The current penalty for using a mobile phone whilst driving a motor vehicle is $344 and five demerit points. But is this enough to deter drivers from using a mobile phone whilst on the road? The NSW Government is not convinced.
With the increase of fatalities on NSW roads over the last year, the NSW Government is on a mission to change the overwhelmingly high number of motorists using their mobile phones on the road.
In early 2019, a six-month trial was conducted in an effort to capture drivers using their phones illegally. During that trial, several high-tech mobile phone detecting cameras were installed in two locations across NSW, hidden from road users and operating on a 24-hour basis.
Unsuprisingly, more than 100,000 drivers were found to be using their mobile phone whilst operating their motor vehicle.
So what is the answer?
Recently, the NSW Government introduced the permanent installation of high-tech mobile phone detecting cameras across NSW. As part of the investment, the government will spend approximately $88 million dollars on the installation of cameras, around 45 locations across the state.
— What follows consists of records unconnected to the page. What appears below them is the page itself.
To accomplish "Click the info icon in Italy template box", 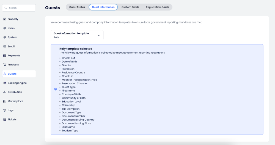I will click(x=56, y=89).
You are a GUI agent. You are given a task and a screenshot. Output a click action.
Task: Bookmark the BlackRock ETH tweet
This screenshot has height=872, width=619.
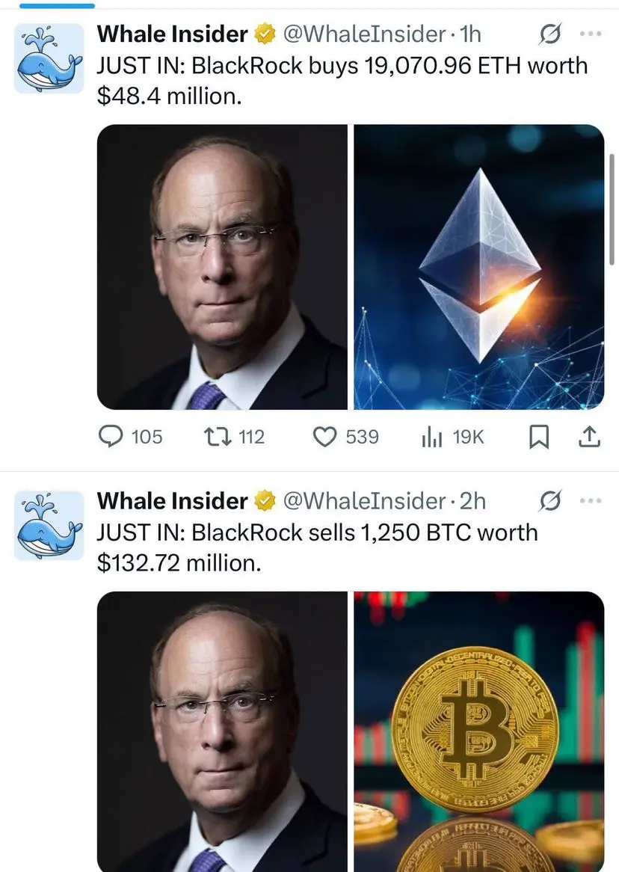[x=538, y=437]
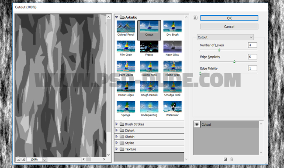Click the delete effect layer trash icon
The height and width of the screenshot is (168, 284).
(x=232, y=159)
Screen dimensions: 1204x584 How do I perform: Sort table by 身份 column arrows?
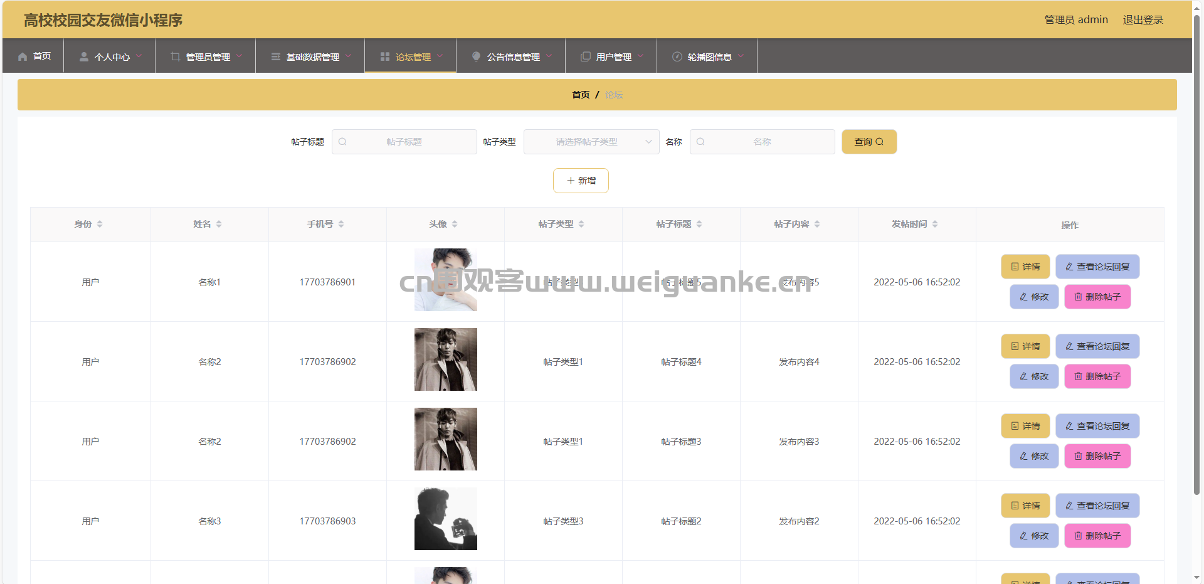[100, 224]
These cameras will operate 24 hours a day and will not have any warning signs to alert drivers as they approach.
But how will they operate?
According to the new legislation, cameras will take a photograph if an object is held by the driver of a motor vehicle and if such an object “is presumed to be a mobile phone… either held by, or resting on, any part of the driver’s body”.
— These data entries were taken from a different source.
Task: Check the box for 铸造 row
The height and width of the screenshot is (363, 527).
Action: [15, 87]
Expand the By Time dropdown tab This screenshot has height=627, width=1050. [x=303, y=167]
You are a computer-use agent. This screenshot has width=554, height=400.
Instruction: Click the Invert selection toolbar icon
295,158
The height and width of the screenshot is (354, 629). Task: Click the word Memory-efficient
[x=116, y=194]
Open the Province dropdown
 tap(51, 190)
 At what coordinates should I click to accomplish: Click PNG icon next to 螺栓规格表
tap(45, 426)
The cameras will use their artificial intelligence to snap a photograph of a vehicle, in circumstances where it is presumed the driver is using a mobile phone whilst operating a car.
How accurate will the cameras really be?
The installation of mobile phone detecting cameras appears pivotal in combatting the high statistics of illegal mobile phone use in NSW, however, doubt has risen over the accuracy of the new high tech device.
Concerns have been raised that drivers may cop fines for simply eating food behind the wheel. As Mr Michal Mantaj (Trial Advocate) says, “there will be many drivers who will be doing nothing more than maybe holding a chocolate bar”.
The NSW Government has ensured that all photographs captured by the device will be reviewed by a person, who will ultimately determine whether or not, in fact, that person is holding a mobile phone device.
The cameras are expected to be in full-force by December 2019.